WHAT THE TASK ASKS
Begin at the line with "Viewport: 180px width, 169px" and output every line through the end of the records, exactly as given. Omit pictures.

(Stored records)
- Opening Delimiter -
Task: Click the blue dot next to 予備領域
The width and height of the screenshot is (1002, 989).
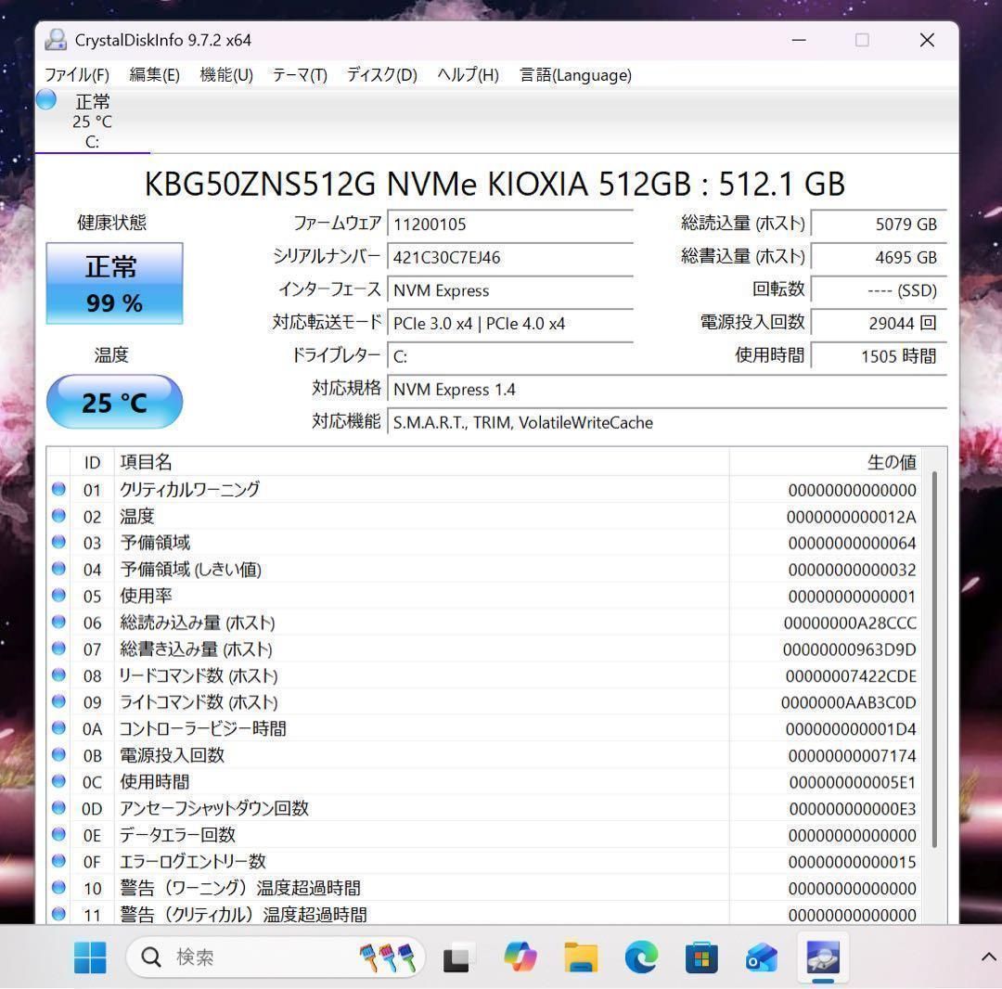Action: 58,543
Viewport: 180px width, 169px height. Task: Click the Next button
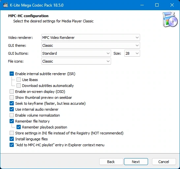[x=136, y=162]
- Closing Delimiter -
EXERCISE RESPONSE
Viewport: 180px width, 169px height. Task: Click the Next button
[x=136, y=162]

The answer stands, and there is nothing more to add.